In MS and similar diseases, myelin — the protective coating that neurons need to function — becomes lost or damaged.
The preclinical research, published in the Journal of Neuroscience, concerns oligodendrocytes, the cells that make myelin, and the progenitor cells that are their precursors.
The work involved the study of voltage-operated calcium channels, which are responsible for initiating many physiological functions.
“Our findings show that these calcium channels modulate the maturation of oligodendrocytes in the brain after birth,” says co-author Pablo M. Paez, PhD, assistant professor in the Department of Pharmacology and Toxicology and research scientist with the Hunter James Kelly Research Institute (HJKRI).
“That’s important because it’s possible that the activity of this calcium channel can be manipulated pharmacologically to encourage oligodendrocyte maturation and remyelination after demyelinating episodes in the brain,” he says.
The researchers found that within two weeks after birth, the maturation of oligodendrocytes and myelination will proceed so long as calcium channels are functioning properly. In their experiments, mice from whom these calcium channels were removed had abnormal oligodendrocyte maturation, which prevented normal myelination.
Paez said it appears that in these animals, the inability to develop myelin normally persists into adulthood, suggesting that the expression of voltage-operated calcium channels during the first steps of myelination is essential for the brain’s normal development.
“If we can further enhance our understanding of how these oligodendrocyte precursor cells mature, then it may be possible to stimulate them to replace myelin in diseases like multiple sclerosis,” he says.
“Demyelination — the loss of myelin — impairs the ability of nerve impulses to travel from nerve cell to nerve cell,” Paez explains. “That can lead to deficits in motor, sensory and cognitive function. While remyelination occurs in many multiple sclerosis lesions, this becomes increasingly less effective over time and eventually fails.”
Paez says the results are of particular interest because many therapies are already on the market that target calcium channels for cardiovascular disorders and other diseases.
“The pharmacology of these calcium channel blockers is very well-understood, so an understanding of how they influence myelination could potentially bring us closer to new therapies more rapidly than some other therapeutic possibilities,” notes Lawrence Wrabetz, MD, professor of neurology and biochemistry and director of the HJKRI.

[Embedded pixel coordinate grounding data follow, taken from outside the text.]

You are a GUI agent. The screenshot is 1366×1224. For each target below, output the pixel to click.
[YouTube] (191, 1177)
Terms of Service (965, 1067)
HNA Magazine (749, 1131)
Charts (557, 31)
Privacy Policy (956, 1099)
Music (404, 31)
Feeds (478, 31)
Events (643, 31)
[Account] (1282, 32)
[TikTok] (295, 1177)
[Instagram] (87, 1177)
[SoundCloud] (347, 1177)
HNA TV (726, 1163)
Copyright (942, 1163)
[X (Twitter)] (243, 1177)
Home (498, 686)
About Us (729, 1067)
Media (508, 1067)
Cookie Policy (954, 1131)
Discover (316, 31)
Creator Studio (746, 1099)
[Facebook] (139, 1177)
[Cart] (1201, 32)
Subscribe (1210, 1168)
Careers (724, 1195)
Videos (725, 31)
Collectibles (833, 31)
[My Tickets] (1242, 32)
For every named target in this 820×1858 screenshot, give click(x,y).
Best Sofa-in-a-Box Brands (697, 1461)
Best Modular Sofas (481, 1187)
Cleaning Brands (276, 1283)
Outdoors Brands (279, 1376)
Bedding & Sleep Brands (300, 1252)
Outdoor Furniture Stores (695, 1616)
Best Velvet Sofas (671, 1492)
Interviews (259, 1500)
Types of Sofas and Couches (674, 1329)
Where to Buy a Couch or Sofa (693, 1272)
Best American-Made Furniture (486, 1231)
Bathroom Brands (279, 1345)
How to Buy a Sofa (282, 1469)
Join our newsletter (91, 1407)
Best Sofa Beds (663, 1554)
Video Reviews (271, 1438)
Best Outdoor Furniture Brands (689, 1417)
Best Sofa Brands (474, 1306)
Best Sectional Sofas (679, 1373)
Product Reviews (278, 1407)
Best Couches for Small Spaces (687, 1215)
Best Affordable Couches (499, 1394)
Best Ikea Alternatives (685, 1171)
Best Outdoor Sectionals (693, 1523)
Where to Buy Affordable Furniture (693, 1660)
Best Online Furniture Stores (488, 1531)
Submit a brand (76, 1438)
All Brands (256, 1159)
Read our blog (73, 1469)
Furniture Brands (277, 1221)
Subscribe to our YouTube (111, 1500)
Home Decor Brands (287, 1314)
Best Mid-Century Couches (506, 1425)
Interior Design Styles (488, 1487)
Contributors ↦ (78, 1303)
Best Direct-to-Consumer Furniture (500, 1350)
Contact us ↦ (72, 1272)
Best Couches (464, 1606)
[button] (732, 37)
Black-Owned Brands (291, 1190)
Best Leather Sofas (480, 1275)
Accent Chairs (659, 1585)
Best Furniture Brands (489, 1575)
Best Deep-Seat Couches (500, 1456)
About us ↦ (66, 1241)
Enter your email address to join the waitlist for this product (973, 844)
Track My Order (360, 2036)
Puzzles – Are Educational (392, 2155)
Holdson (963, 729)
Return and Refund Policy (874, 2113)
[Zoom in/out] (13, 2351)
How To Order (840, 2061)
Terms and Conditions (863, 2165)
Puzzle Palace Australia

The study, Conditional Deletion of the L-Type Calcium Channel Cav1.2 in Oligodendrocyte Progenitor Cells Affects Postnatal Myelination in Mice, was supported by the National Institute of Neurological Disorders and Stroke and the National Multiple Sclerosis Society.
Most of the work was conducted at the HJKRI. In addition to Paez, co-authors from the HJKRI are:
Scientists at the HJKRI conduct research to better understand how damage to myelin occurs and how that damage may be repaired.
The institute, part of UB’s New York State Center of Excellence in Bioinformatics and Life Sciences, was established in 1997 by Buffalo Bills Hall of Fame quarterback Jim Kelly and his wife, Jill, after their infant son, Hunter, was diagnosed with Krabbe Leukodystrophy, an inherited fatal disorder of the nervous system.
Researchers from the David Geffen School of Medicine at UCLA and the University of Michigan are other co-authors.